About this task.
Using the listing below, show all lines that hold the word "height".

Extracted information.
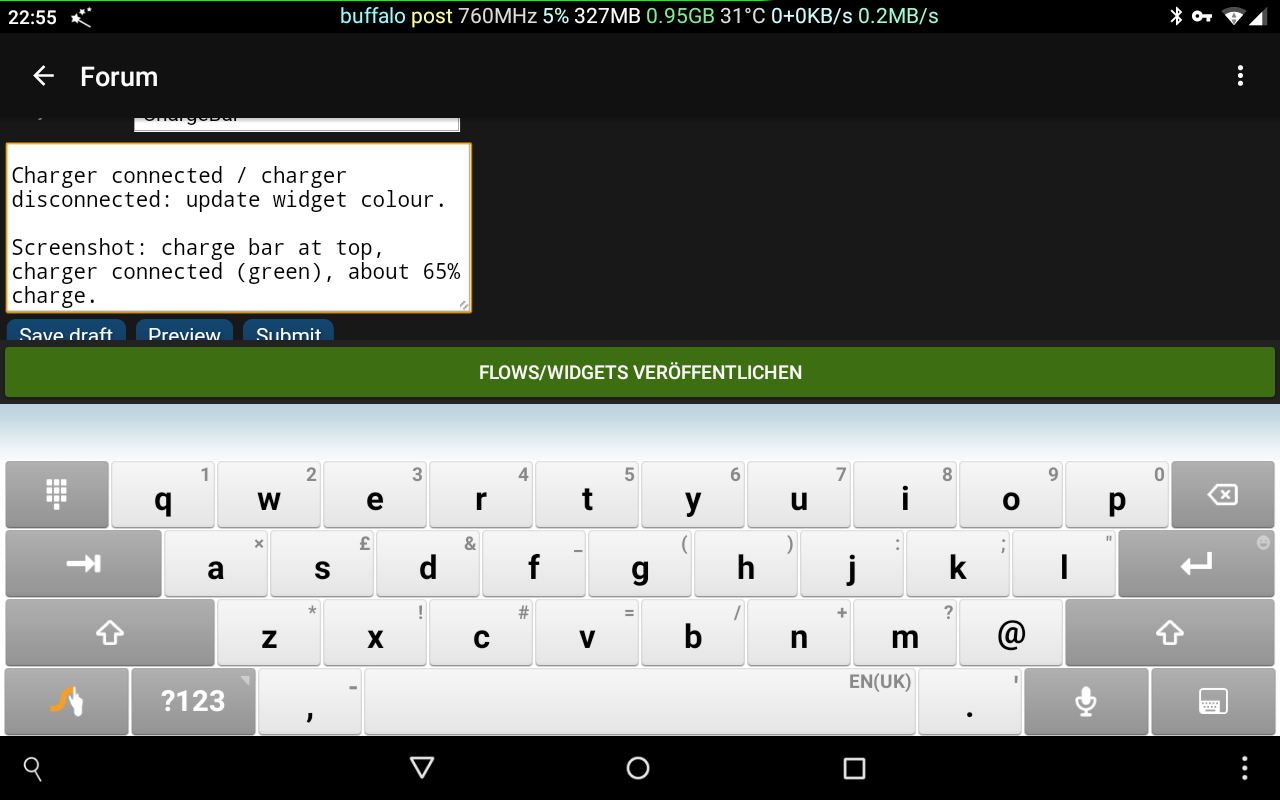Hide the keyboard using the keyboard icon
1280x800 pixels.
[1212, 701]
...
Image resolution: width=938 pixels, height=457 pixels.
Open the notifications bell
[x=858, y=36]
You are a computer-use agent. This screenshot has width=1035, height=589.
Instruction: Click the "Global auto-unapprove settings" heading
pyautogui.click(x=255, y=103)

Task solution.
Image resolution: width=938 pixels, height=457 pixels.
You are a computer-use agent. This screenshot has width=1035, height=589.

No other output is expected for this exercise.